Octuplet mom is on public assistance

The California mother of newborn octuplets is receiving public assistance, her publicist told the Los Angeles Times Monday.

Nadya Suleman receives $490 a month in food stamps, the newspaper said, and three of the six children she had before giving birth to octuplets Jan. 26 are disabled and receiving federal assistance, publicist Michael Furtney told the newspaper.

Suleman told NBC News in an interview televised Monday that she was not getting government assistance.

I'm not receiving help from the government, Suleman, 33, of Whittier, Calif., said. I'm not trying to expect anything from anybody. (I) just wanted to do it on my own. Any resources that someone would really, really want to help us, I will accept, I would embrace.

Furtney told the Times Suleman does not regard food stamps and federal Supplemental Security Income to be welfare.

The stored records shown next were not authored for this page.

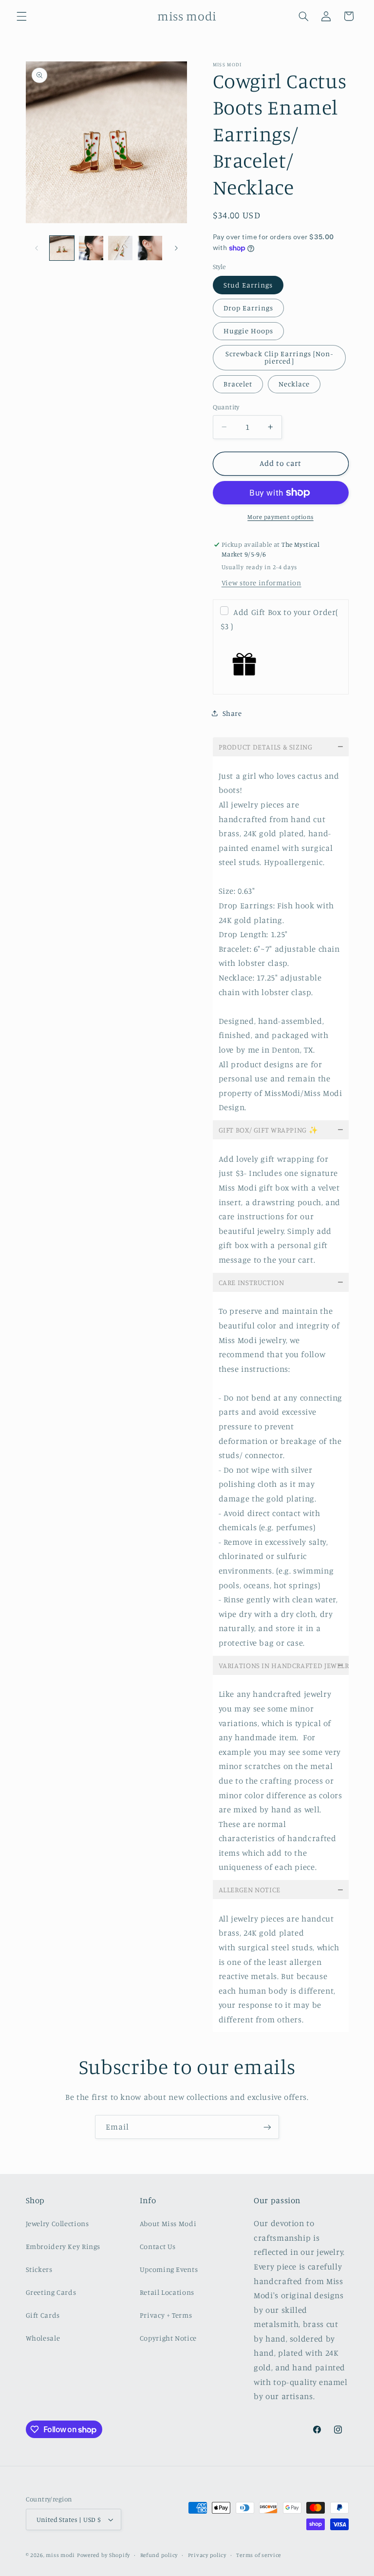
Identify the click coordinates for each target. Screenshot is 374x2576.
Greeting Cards (51, 2292)
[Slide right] (176, 248)
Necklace (294, 384)
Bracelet (238, 384)
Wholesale (43, 2338)
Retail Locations (167, 2292)
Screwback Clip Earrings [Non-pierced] (279, 357)
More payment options (280, 516)
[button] (21, 16)
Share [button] (232, 713)
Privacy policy (207, 2555)
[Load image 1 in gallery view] (62, 248)
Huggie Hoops (249, 331)
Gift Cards (43, 2315)
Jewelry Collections (57, 2223)
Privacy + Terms (166, 2315)
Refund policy (159, 2555)
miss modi (60, 2555)
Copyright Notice (168, 2338)
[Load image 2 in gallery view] (91, 248)
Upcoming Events (169, 2269)
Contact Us (158, 2246)
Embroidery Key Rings (63, 2246)
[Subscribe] (267, 2127)
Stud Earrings (248, 285)
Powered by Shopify (103, 2555)
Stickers (39, 2269)
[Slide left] (36, 248)
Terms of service (258, 2555)
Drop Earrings (249, 308)
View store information (261, 582)
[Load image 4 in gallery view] (150, 248)
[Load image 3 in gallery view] (120, 248)
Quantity (226, 407)
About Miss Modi (168, 2223)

They are part of programs designed to help people with need, and she does not see that as welfare, he said.

Furtney did not specify what disabilities Suleman's children have.

Suleman, giving her first interview since their Jan. 26 birth at Kaiser Permanente Medical Center in Bellflower, Calif., told Today that she is single by choice and that donated sperm from the same man produced all 14 of her children.

I will feed them. I will do the best I possibly can, she said. And in my own way, in my own faith, I do believe wholeheartedly that God will provide in his own way.

Suleman denied allegations that she had the octuplets to make money from her story and said it had been her overwhelming desire to have a big family because of loneliness she felt growing up as an only child.